Es el título de un filme polaco de 2009 dirigido por el cineasta Rafael Wieczynski, cuyo título lo tomó de una frase que siempre pronunciaba en sus homilías el joven sacerdote católico de 34 años Jerzy Popieluscko, quien fuera secuestrado y asesinado por policías de la República Popular de Polonia el 19 de octubre de 1984.



Jerzy (Jorge, en castellano) había sido designado en 1980 por su Obispo, capellán del sindicato Solidaridad que dirigía en ese momento Lesh Walesa.

Para ese entonces la iglesia católica polaca era la imagen espiritual y política de la resistencia civil, ante el régimen pro soviético instalado en Polonia desde la finalización de la Segunda Guerra Mundial, como consecuencia del reparto territorial europeo pactado por los Aliados y Joseph Stalin, que movió fronteras, creó países y generó la Guerra Fría y mucho, mucho sufrimiento.



Las homilías del padre Popielusko llegaron a congregar hasta 30.000 personas en su parroquia, eran transmitidas por radio clandestinamente (no existían las redes sociales ni los hackers).
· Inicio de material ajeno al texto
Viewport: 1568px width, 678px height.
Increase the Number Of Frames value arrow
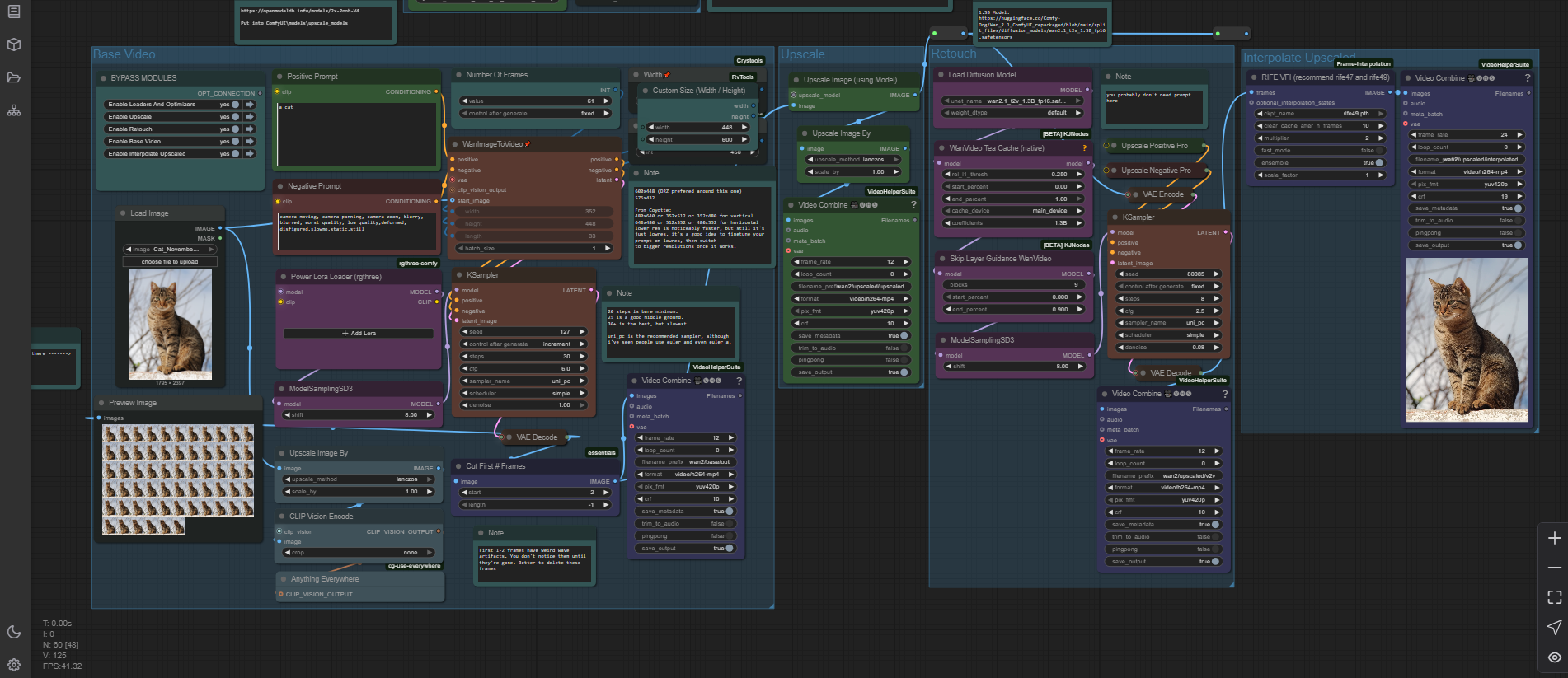(x=607, y=101)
En ellas, las palabras del evangelio y el mensaje espiritual eran interpretados a la luz de la dignidad humana, contraria a todo tipo de opresión.
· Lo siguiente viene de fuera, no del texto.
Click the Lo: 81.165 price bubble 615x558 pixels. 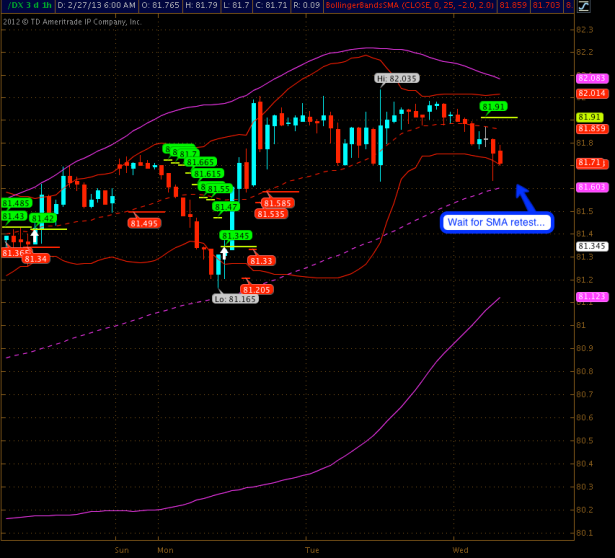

En definitiva, el sacerdote se estaba convirtiendo en un dolor de cabeza para el régimen que no encontraba los medios para callarlo o controlarlo, dado que como en Irlanda, el catolicismo se había convertido en una forma de resistencia activa y de identidad nacional frente a la potencia opresora, es este caso el dominio inglés.

Fue así como la mañana del 19 de octubre de 1984, el auto que conducía el sacerdote fue interceptado por tres agentes de la policía política del régimen, sometido a la fuerza, torturado, y aún con vida, amarrado a sacos con piedras y lanzado al río Vístula. Por algún extraño fenómeno, su cuerpo flotó diez días después, y fue recuperado por la feligresía.

Convertido en mártir, como en efecto lo fue, en el sentido cristiano, se dió el inicio indetenible para que, cinco años después, en 1989, el régimen se derrumbó con la formalización de la renuncia del general Jaruzelski, antes Primer Ministro, al cargo de Presidente que ostentaba en ese momento, para abrir definitivamente Polonia al ejercicio de la democracia, y el ascenso a la presidencia en 1990, del sindicalista y Premio Nobel de la Paz, Lech Walesa.

Hoy, la Venezuela de la libertad, se encuentra igualmente oprimida, tiranizada, humillada, maltratada y expatriada de sí misma. No con un mártir, sino con centenares de mártires de todas las edades, género, color y religión. No con una opresión marxista, comunista o fascista sino por una banda de violadores masivos de Derechos Humanos, contrabandistas, depredadores del medio ambiente, dilapidadores del tesoro nacional en propio provecho propio, y desnacionalizada.

Pero como en Polonia, el pasado 28 de julio se decantó en Venezuela una incontenible fuerza espiritual que acoge a la nación entera; que no será detenida por el opresor, que una vez más, apela al terrorismo de estado para retener su nauseabuanda y macabra tiranía, como nunca el continente americano había conocido.